Gerakan mahasiswa memiliki tiga peran, sebagai agen
perubahan, control sosial, dan kawah candradimuka untuk mengkader para
pemimpin. Dalam membangun suatu
perubahan yang diinginkan bersama, tidak terlepas dari masalah membangun
kesejahteraan, karena bahasa kesejahteraan telah menjadi bahasa
multidimensional dalam bidang politik untuk mengukur keberhasilan suatu Negara,
tertinggal, berkembang, atau maju, terlebih ditengah hiruk pikuk kapitalisme,
ekonomi islam harus mampu memberi jawaban atas masalah kesejahteraan ini. Sebagai salah satu pilar untuk mengevaluasi
jalannya kemerintahan, gerakan haruslah mandiri secara financial, hal ini
diharapkan mampu memberikan keindependenan yang lebih terhadap gerakan itu
sendiri kala meluncurkan kritik terhadap pemerintah. Akan sangat sulit untuk
menajamkan gerakan, apabila terjadi dua sisi mata uang, disatu sisi mengkritik
dan disisi lain membutuhkan suplay dana, hal ini memberikan celah besar
terjadinya jual beli gerakan. In term of
kawah candradimuka bagi calon pemimpin, organisasi pergerakan perlu
menanamkan jiwa kemandirian financial bagi para kadernya, sehingga ia memiliki
pendidikan politik yang baik bahwa kepemimpinan itu adalah sebuah sifat untuk melayani
dan melahirkan kesejahteraan bagi orang lain. Bukan sebuah jabatan yang menjadi
pekerjaan ber-income bagi kita.
Mengapa
Kewirausahaan Sosial ?
Membangun ekonomi gerakan, terlebih gerakan islam,
harus mampu memberikan nilai lebih. Tidak hanya mampu menghidupi organisasi
secara mandiri namun juga bisa mengangkat kesejahteraan masyarakat sekitar.

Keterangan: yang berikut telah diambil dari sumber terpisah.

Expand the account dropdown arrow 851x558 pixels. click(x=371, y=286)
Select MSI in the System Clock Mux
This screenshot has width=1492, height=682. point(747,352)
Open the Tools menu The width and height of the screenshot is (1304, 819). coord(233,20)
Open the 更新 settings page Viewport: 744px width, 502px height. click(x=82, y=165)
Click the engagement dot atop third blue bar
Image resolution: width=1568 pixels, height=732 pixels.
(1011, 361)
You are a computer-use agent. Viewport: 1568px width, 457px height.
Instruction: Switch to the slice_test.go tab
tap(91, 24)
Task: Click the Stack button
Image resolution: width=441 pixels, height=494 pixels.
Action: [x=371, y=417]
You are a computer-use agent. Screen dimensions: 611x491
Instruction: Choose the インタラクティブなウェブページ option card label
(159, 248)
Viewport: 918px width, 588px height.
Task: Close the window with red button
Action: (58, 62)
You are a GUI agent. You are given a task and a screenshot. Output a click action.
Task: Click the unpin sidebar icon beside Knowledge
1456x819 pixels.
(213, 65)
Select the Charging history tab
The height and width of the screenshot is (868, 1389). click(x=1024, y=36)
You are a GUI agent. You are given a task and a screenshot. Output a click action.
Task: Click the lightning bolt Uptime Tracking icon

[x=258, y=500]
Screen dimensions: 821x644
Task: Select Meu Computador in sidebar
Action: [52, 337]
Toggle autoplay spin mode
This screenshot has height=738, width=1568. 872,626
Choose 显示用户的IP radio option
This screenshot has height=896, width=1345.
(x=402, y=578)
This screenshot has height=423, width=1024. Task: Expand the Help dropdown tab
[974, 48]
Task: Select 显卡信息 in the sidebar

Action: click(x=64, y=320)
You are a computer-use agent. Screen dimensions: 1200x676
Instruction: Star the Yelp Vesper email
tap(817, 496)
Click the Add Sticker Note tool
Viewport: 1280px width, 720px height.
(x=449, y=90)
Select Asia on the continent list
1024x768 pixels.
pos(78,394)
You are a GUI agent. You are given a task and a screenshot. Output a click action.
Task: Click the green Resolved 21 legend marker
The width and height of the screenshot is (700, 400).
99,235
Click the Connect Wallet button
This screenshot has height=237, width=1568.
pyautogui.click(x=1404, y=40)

Kewirausahaan sosial mampu menjawab tantangan ini sekaligus beriringan dengan
kaidah ekonomi islam. Kewirausahaan
sosial mampu mengintegrasikan antara SDM/SDA dengan pemilik modal, dan
pemerintah hanya berperan dalam mengambil kebijakan, sementara dalam
kewirausahaan komersial, duet maut terjadi antara pemilik modal dan
pemerintahan untuk mendapatkan SDA/SDM sebanyak-banyaknya, akibatnya masyarakat
juga dirugikan. Pada titik inilah aktivis perlu menimbang apa dampak dari usaha
yang dibangun oleh organisasi pergerakannya, apakah itu sesuai dengan idealisme
gerakan atau tidak.
Jangan Terjadi Dikotomi Departemen !
Banyak semboyan yang membuat saya sedikit gerah.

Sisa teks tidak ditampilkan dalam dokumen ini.